■ **PROBLEM DESCRIPTION**:
When you reproduce the listing, keep every word as it is and drop the pictures.

■ **AVAILABLE RECORDS**:

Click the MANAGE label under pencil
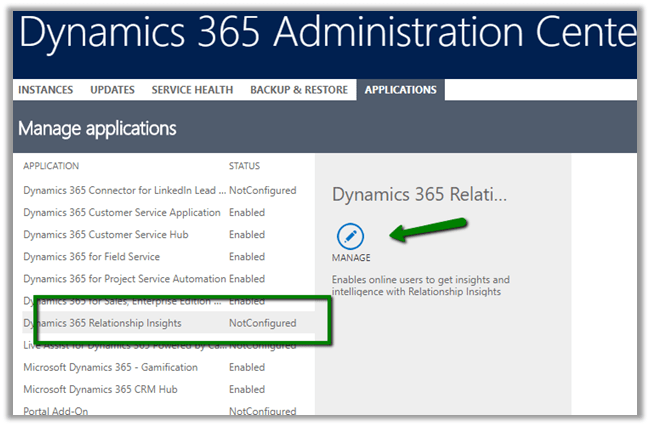650x426 pixels. click(x=351, y=258)
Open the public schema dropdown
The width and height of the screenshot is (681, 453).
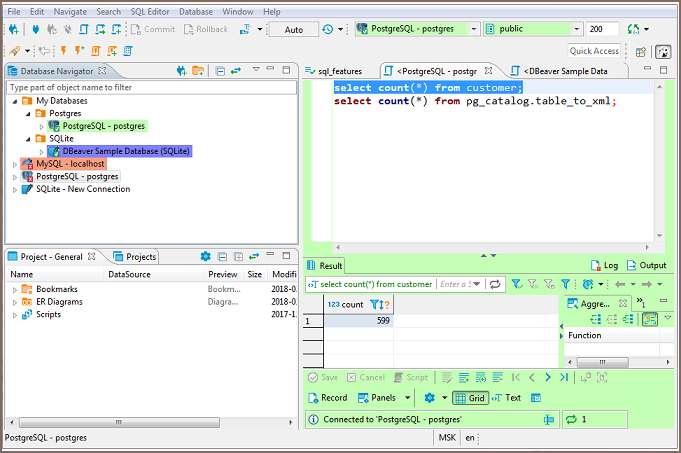tap(532, 29)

■ **YOUR SOLUTION**:
Click the MANAGE label under pencil
650x426 pixels. click(x=351, y=258)
Open the public schema dropdown
The width and height of the screenshot is (681, 453).
tap(532, 29)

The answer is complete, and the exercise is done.